After that fateful assignment in the sixth grade that spurred me into the writing life, I confess the road has not been easy. Two years later I started writing a fantasy novel based off Dungeons and Dragons characters. My cousins were involved, as well as my brother, and I allowed my mother to read a bit of my work.
I remember the piece because I was particularly proud of how I’d delved into the mindset of a traumatized woman. My life to that point had not been terribly traumatic so it was a stretch of the imagination to get there.
My mother’s response was that if I wrote things like that, people would think I’d experienced something like it.
I didn’t believe her until a year later. Bored with a spelling assignment, I decided to stretch those imaginative muscles again. The assignment was to use specific words in a sentence and I wove a short narrative to entertain myself. This was of a darker nature, which I blame on my reading pile at the time, and resulted in the teacher sitting down with me and the counselor.
I had to explain that I was just playing with the assignment and hadn’t experienced anything of the sort – I think I had the narrator watch someone fall off a cliff, but can’t quite remember – and that all was well. The teacher and counselor both seemed uneasy but satisfied by my answers, and it was then that I realized how different I was.
Sadly, I was not self-aware at the time, but I have come to understand that the main difference between myself and the majority of the world, is that I don’t just see people for who they are. I see them for their potential, both good and bad. And while that serves me well as a writer, it has often brought about complications in my personal life.

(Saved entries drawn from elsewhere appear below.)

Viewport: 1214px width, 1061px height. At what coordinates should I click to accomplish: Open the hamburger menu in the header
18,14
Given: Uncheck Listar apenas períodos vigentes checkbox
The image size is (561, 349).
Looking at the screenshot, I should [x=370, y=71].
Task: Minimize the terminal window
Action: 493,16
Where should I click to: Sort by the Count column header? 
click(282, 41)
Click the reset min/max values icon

Because while I see the potential for bad, I strive to help them reach the good, often at great cost to myself.
Not so in my writing. There I explore how bad things can get, and willfully cross the threshold with my characters until there is no turning back .

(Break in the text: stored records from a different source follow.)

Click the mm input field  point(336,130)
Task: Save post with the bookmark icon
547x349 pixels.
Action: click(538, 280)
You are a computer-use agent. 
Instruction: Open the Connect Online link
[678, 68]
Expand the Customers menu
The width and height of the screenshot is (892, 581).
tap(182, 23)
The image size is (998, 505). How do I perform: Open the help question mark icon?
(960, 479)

The rewards of writing far outweigh the cost for me. They are much the same as the rewards from reading in that I am able to visit new worlds and cultures, experience jobs I would otherwise never encounter, and touch on that deep vein of humanity that courses through us all. The difference being that as a writer, I am submerged within the storytelling, privy to all the character backstories and world building that is only shallowly represented in the completed work.

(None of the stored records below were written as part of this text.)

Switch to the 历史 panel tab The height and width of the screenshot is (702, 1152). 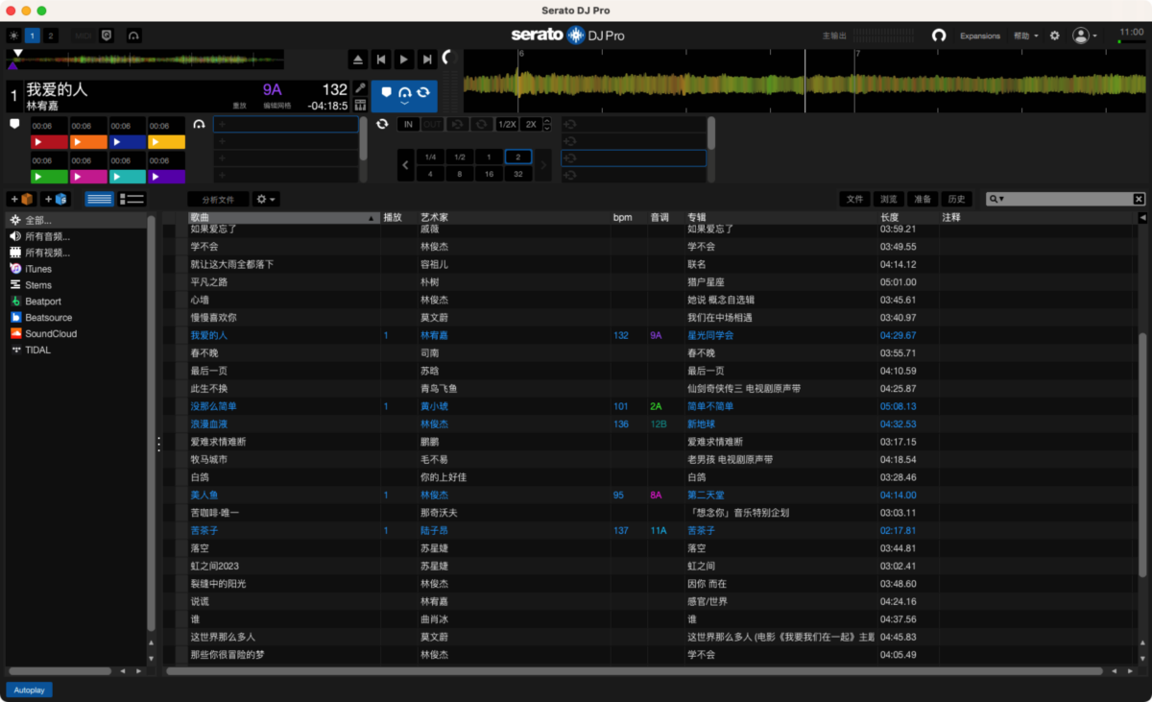[x=956, y=199]
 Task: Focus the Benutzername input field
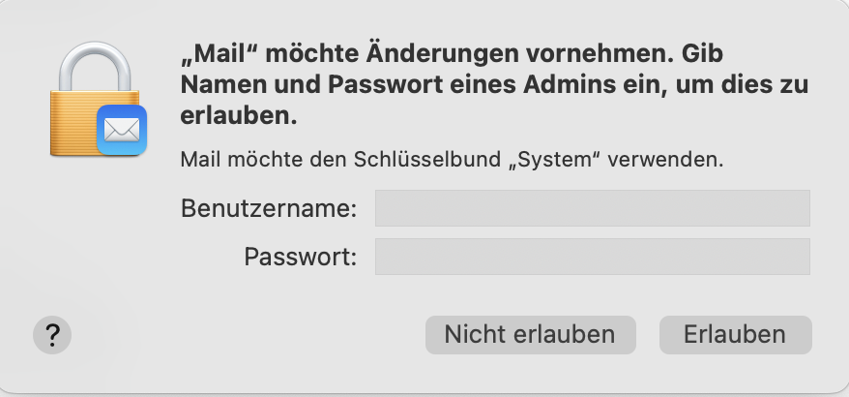pos(592,208)
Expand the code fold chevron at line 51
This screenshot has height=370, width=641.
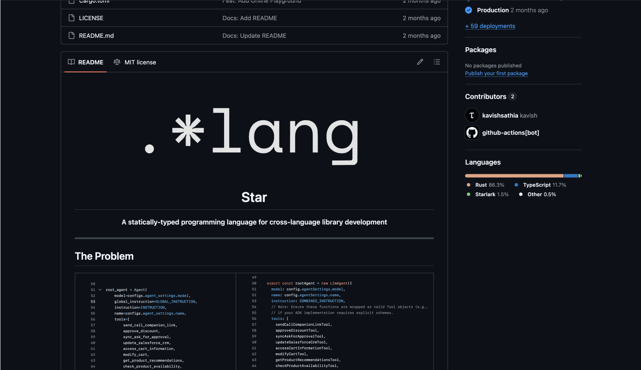99,289
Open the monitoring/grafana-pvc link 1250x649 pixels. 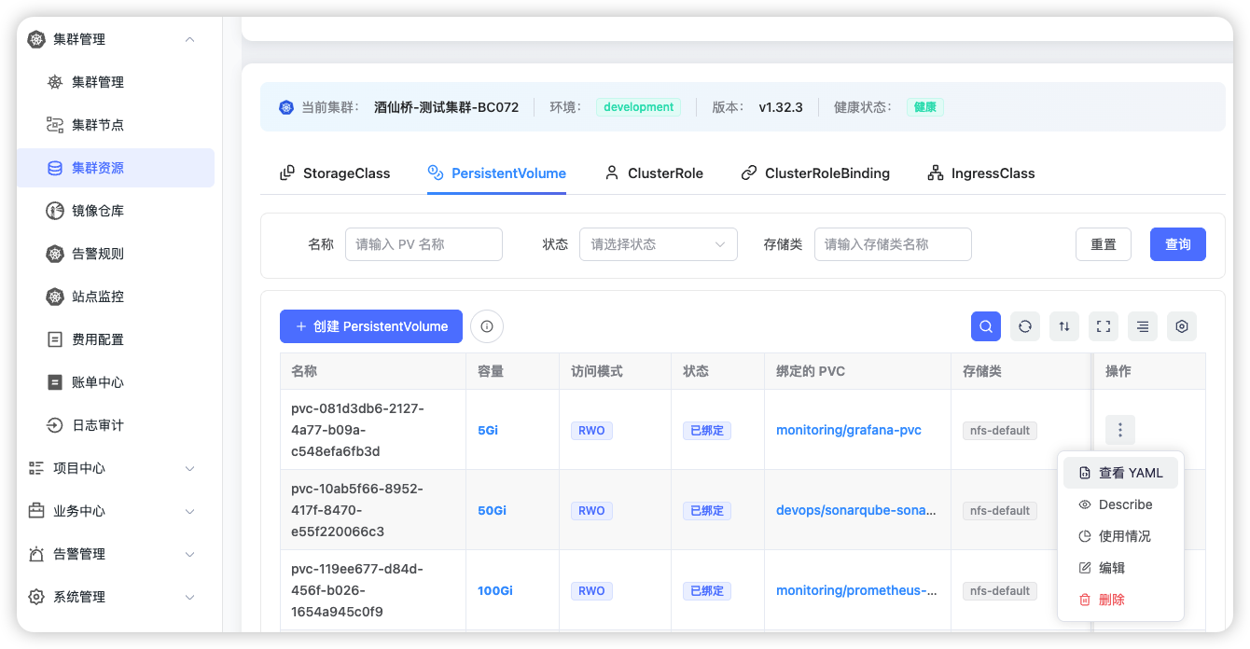point(848,430)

This is my happy place, where I exist in tandem with the stories I tell. And if I’m a bit daydreamy to friends and family, I am comforted that they love me in spite of it. Or, in the case of my husband, they love me because of it. In this I count myself the luckiest woman in the world.
See the costs and rewards for my fellow authors in this month’s Round Robin discussion.
Skye Taylor http://www.skye-writer.com/blogging_by_the_sea
Judith Copek http://lynx-sis.blogspot.com/
Beverley Bateman http://beverleybateman.blogspot.ca/
A.J. Maguire https://ajmaguire.wordpress.com/ (YOU ARE HERE)
Fiona McGier http://www.fionamcgier.com/
Dr. Bob Rich https://wp.me/p3Xihq-1qD
Connie Vines http://mizging.blogspot.com/
Diane Bator http://dbator.blogspot.ca/
Victoria Chatham http://www.victoriachatham.com
Rhobin L Courtright http://www.rhobinleecourtright.com
5 thoughts on “Costs and Rewards – November Round Robin”
We definitely dance to a different piper and see possibilities others don’t. But that’s our blessing and the inspiration for our writing.
Enjoyed your post, especially the part where writing is your happy place. I like that – works for me.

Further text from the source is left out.